**What is expected**
Start at the line in the entries below that contains "Instruction: Sort table", stop at the line that contains "1045x587 pixels.", and output exactly the lines in that span, both ends included.

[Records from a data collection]
=====

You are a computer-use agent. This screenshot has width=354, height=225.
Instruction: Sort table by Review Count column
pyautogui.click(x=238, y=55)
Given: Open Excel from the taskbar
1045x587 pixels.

=====

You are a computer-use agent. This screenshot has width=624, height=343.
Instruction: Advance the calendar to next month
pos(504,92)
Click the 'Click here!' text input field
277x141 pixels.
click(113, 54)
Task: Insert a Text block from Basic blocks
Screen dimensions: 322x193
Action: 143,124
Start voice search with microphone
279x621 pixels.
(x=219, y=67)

=====

**Solution**
Instruction: Sort table by Review Count column
pyautogui.click(x=238, y=55)
Given: Open Excel from the taskbar
1045x587 pixels.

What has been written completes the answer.